Production of High-Concentration Graphene Dispersions in Low-Boiling-Point Organic Solvents by Liquid-Phase Noncovalent Exfoliation of Graphite with a Hyperbranched Polyethylene and Formation of Graphene/Ethylene Copolymer Composites

We report in this paper the successful production of stable high-concentration graphene dispersions in low-boiling-point, low-polarity conventional organic solvents (chloroform and THF) by liquid-phase noncovalent exfoliation of graphite assisted with a hyperbranched polyethylene (HBPE) as the stabilizer. In the exfoliation process, HBPE adsorbs onto the surface of exfoliated graphene flakes, providing steric stabilization against their restacking. A systematic investigation on the effects of exfoliation conditions, including the solvent and the amounts of graphite and HBPE, has been conducted. Graphene dispersions with the concentration up to 0.18 mg/mL in chloroform and 0.045 mg/mL in THF have been obtained.
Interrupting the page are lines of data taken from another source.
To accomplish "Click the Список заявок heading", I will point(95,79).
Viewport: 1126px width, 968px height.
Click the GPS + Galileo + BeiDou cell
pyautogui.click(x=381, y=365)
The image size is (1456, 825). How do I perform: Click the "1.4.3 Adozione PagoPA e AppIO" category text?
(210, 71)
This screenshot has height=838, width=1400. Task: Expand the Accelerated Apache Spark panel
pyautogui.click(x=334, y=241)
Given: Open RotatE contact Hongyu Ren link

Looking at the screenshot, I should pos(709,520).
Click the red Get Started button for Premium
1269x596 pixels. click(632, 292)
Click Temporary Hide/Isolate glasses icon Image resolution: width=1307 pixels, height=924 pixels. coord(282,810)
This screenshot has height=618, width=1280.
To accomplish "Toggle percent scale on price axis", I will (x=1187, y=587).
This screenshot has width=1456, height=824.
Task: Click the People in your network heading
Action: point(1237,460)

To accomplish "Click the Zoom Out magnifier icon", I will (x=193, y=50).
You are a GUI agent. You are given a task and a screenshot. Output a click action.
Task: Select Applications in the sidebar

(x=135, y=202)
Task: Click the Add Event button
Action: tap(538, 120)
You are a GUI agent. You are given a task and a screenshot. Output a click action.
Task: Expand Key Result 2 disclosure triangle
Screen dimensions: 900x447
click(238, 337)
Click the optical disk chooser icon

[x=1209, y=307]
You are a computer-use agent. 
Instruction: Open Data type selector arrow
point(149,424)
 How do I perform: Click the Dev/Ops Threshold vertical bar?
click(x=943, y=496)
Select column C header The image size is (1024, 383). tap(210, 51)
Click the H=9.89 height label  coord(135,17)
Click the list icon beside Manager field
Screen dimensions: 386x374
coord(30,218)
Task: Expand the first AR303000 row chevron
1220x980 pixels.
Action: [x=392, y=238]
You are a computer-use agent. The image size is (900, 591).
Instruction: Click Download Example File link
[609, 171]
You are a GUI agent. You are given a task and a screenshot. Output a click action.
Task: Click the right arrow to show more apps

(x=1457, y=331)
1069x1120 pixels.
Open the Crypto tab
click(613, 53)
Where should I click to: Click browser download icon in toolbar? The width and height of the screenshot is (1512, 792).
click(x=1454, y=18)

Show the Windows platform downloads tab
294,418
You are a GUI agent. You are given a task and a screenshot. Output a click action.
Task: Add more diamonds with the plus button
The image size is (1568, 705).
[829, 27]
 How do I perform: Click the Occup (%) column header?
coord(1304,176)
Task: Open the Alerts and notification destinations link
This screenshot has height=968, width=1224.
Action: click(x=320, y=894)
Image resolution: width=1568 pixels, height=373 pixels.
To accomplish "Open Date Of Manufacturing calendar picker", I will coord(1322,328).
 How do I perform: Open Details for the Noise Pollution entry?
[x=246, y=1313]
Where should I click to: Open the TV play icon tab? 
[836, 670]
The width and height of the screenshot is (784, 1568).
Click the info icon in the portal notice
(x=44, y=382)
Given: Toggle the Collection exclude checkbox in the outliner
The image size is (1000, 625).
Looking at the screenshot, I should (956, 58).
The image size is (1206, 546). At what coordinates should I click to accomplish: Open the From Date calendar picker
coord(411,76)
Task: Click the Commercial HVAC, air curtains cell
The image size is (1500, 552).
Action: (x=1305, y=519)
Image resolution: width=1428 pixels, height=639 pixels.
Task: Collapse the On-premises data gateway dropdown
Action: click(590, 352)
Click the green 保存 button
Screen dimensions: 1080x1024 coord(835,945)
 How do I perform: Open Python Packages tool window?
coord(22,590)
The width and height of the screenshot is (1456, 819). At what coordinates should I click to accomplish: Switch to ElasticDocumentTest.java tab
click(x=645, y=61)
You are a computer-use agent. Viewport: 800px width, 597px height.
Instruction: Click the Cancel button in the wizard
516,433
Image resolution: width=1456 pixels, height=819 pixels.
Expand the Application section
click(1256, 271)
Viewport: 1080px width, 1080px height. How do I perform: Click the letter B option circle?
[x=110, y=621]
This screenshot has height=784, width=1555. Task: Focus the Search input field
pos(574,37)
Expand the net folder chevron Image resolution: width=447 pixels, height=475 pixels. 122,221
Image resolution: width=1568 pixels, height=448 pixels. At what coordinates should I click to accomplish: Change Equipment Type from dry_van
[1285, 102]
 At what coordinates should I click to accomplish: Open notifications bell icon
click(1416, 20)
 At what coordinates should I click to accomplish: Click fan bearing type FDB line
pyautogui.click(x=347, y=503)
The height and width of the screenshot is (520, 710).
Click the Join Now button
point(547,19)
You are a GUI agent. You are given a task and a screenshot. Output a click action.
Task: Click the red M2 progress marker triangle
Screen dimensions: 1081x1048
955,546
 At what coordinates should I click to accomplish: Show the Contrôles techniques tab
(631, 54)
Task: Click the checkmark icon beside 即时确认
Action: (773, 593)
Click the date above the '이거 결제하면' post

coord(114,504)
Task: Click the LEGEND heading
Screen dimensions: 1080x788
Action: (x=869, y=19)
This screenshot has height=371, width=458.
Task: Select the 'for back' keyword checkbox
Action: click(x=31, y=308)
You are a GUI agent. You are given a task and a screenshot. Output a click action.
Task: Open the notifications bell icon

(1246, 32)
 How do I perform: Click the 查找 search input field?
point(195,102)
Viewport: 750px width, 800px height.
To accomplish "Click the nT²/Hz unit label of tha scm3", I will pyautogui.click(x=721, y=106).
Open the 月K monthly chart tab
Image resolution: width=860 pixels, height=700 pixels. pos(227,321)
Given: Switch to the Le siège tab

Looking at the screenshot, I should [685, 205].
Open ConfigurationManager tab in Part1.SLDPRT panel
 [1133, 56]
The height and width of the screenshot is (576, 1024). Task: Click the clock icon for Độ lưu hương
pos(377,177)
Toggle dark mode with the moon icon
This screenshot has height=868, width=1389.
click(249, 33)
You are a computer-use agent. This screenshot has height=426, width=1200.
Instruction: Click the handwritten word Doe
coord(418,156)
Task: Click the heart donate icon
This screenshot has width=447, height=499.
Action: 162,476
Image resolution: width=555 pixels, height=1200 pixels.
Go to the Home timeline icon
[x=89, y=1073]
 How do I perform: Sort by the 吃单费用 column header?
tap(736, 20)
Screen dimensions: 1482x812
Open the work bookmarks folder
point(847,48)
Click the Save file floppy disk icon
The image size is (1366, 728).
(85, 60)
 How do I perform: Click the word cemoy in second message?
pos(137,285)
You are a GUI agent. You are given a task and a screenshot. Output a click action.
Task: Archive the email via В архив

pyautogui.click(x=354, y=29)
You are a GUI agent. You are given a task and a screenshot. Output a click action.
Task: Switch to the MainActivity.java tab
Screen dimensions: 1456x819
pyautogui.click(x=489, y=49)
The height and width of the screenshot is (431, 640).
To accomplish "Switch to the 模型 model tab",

It is also demonstrated that the dispersions can be further concentrated by solvent evaporation to give highly concentrated stable dispersions at 3.4 mg/mL. Through their characterizations with transmission electron microscopy, atomic force microscopy, and Raman spectroscopy, the majority of the graphene products is found to be high-quality, defect-free, few-layer graphene flakes with the layer number between 2 and 4 and the lateral dimension in the range of 0.2-0.5 mu m. The dispersions can be fabricated into flexible conductive free-standing graphene films and be used to prepare graphene/ethylene copolymer composites through solution blending, which show significant enhancements in both thermal and mechanical properties.